◆ INSTRUCTIONS FOR THE TASK:
Rewrite the lines starting at the one containing "This screenshot has height=658, width=1568." and ending at the one containing "Looking at the screenshot, I should coord(1384,818)." so that "Viewport" becomes "Display" throughout, with everything else left unchanged.
>> start DATA SUPPLIED
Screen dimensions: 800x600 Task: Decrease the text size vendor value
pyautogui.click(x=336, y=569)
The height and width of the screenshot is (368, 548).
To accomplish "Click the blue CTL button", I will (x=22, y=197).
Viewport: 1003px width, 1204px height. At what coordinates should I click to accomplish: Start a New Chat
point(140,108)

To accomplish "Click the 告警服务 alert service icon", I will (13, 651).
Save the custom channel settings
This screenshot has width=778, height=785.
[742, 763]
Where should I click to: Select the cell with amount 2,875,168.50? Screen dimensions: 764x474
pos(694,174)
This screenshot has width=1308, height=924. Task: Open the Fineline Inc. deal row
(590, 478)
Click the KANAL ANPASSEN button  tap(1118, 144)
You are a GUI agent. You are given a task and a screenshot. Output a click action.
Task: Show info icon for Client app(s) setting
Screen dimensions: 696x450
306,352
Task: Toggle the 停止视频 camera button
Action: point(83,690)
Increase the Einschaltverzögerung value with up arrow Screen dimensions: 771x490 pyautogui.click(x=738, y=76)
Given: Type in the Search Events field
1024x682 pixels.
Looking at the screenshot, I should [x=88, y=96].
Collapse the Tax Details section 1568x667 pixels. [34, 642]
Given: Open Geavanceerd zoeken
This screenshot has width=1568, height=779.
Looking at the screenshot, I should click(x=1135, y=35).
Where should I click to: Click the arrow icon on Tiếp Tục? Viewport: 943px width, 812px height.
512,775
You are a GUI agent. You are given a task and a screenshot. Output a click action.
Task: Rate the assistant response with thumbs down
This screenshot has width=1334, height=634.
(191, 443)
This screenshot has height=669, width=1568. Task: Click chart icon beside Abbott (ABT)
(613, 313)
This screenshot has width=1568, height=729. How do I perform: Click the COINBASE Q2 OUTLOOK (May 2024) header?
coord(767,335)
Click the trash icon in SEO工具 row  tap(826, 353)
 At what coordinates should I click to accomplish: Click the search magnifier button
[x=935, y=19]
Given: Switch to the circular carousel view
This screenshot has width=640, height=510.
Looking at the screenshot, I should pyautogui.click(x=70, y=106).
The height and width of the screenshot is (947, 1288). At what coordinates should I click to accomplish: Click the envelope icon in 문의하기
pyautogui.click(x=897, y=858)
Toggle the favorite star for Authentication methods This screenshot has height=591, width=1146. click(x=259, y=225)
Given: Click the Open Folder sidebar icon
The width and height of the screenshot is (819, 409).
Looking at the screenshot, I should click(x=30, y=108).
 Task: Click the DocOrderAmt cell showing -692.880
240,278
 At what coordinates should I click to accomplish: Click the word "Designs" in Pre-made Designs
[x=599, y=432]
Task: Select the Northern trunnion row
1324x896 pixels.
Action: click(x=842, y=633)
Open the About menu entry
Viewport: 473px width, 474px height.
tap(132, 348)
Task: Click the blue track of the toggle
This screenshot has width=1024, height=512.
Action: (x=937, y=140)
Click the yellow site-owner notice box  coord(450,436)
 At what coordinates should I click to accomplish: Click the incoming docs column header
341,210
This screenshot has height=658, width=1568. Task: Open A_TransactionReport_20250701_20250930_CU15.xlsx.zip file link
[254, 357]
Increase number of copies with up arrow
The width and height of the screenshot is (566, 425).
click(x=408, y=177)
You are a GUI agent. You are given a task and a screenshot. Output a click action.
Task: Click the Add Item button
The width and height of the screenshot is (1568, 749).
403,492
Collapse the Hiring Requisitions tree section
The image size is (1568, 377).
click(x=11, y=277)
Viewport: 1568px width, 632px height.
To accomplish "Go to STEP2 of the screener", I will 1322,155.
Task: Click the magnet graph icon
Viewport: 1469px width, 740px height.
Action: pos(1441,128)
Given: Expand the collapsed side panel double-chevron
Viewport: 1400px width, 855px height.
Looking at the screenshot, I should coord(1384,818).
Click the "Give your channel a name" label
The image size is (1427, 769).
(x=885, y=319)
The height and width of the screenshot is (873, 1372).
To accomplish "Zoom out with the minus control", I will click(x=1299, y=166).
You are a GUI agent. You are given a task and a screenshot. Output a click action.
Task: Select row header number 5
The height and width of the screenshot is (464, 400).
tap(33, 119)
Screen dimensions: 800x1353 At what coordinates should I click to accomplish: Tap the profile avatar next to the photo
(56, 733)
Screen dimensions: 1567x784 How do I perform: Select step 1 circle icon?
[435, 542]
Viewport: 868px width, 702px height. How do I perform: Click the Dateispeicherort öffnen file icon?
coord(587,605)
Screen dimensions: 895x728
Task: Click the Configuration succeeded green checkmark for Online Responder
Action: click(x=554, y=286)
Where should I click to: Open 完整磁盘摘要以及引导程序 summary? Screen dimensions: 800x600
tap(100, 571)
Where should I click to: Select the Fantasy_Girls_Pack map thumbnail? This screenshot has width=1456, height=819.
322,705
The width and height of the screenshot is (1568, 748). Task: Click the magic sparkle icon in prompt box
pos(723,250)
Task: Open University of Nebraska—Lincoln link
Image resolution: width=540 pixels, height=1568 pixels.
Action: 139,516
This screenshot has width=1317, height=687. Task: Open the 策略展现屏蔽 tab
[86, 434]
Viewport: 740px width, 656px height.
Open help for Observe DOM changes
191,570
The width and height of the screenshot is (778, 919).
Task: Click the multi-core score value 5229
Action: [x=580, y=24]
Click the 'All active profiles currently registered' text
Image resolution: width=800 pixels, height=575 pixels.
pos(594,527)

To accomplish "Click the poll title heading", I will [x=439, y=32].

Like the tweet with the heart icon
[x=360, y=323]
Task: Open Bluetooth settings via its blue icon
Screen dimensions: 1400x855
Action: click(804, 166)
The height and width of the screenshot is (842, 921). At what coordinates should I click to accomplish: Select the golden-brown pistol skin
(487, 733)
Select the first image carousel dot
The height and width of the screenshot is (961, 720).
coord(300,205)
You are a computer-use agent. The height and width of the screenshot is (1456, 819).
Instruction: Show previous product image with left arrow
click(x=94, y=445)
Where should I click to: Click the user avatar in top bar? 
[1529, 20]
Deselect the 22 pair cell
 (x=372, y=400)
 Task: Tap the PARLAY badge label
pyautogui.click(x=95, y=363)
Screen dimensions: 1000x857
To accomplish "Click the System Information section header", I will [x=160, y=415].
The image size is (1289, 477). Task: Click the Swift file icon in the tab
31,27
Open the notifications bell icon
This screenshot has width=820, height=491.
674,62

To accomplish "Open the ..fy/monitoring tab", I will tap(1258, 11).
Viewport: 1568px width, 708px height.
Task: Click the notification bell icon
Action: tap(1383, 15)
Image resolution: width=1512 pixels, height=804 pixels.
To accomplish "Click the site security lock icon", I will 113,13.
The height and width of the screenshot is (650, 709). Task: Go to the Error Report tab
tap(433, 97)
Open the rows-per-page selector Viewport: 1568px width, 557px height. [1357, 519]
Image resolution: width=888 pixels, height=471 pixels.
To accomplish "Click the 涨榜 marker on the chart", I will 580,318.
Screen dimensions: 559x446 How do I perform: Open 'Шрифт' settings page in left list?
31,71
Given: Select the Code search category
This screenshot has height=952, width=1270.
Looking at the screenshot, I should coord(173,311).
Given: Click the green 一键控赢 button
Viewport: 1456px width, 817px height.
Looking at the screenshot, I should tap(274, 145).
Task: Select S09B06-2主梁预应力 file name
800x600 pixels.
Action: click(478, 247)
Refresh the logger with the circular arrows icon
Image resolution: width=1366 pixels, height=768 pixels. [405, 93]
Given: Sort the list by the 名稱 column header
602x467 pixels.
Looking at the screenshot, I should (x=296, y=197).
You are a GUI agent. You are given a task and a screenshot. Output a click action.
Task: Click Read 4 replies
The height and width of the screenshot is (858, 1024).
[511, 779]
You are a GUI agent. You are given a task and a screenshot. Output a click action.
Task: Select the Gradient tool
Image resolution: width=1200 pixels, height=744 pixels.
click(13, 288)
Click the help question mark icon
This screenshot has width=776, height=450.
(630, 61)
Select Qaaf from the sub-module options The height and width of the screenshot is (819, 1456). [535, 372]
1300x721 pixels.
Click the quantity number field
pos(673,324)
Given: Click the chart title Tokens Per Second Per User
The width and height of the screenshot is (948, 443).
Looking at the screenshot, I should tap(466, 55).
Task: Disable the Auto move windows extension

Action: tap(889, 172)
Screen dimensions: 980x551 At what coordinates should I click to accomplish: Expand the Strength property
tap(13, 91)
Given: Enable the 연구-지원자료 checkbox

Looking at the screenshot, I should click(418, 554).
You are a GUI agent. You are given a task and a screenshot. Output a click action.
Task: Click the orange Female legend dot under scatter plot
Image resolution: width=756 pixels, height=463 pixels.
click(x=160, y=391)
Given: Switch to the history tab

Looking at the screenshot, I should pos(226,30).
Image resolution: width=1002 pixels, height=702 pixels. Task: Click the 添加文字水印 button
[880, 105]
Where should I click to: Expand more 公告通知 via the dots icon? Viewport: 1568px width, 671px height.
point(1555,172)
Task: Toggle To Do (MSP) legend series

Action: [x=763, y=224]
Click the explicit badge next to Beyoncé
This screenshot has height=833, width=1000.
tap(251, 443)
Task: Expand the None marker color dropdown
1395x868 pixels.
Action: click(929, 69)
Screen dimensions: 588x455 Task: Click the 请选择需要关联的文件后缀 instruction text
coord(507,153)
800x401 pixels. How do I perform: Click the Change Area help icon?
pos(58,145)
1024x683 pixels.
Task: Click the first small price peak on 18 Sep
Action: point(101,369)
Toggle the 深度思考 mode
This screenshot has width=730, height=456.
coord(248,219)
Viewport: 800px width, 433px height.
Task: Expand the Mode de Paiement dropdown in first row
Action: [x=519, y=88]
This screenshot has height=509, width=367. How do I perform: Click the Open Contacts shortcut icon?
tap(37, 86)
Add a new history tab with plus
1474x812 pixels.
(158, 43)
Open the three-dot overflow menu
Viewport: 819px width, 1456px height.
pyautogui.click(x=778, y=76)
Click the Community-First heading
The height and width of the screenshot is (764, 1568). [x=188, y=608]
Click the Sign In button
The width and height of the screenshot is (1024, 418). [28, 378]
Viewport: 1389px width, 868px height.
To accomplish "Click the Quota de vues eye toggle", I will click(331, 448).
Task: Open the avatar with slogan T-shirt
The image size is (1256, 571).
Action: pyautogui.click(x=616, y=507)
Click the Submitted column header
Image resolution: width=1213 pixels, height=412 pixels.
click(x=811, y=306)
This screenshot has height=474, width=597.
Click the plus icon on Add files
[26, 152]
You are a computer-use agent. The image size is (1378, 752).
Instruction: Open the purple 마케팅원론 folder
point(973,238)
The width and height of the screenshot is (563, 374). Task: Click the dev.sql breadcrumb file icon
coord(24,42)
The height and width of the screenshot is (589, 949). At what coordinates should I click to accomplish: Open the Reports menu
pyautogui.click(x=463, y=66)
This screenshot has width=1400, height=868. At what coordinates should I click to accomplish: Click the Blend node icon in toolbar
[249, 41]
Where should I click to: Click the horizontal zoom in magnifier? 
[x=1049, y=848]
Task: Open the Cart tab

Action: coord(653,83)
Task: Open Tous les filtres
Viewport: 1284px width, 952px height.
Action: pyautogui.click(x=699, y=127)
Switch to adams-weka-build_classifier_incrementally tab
>> end DATA SUPPLIED
◆ FULL ANSWER:
This screenshot has height=658, width=1568. Task: Open A_TransactionReport_20250701_20250930_CU15.xlsx.zip file link
[254, 357]
Increase number of copies with up arrow
The width and height of the screenshot is (566, 425).
click(x=408, y=177)
You are a GUI agent. You are given a task and a screenshot. Output a click action.
Task: Click the Add Item button
The width and height of the screenshot is (1568, 749).
403,492
Collapse the Hiring Requisitions tree section
The image size is (1568, 377).
click(x=11, y=277)
Display: 1568px width, 632px height.
To accomplish "Go to STEP2 of the screener", I will 1322,155.
Task: Click the magnet graph icon
Display: 1469px width, 740px height.
Action: pos(1441,128)
Given: Expand the collapsed side panel double-chevron
Display: 1400px width, 855px height.
Looking at the screenshot, I should coord(1384,818).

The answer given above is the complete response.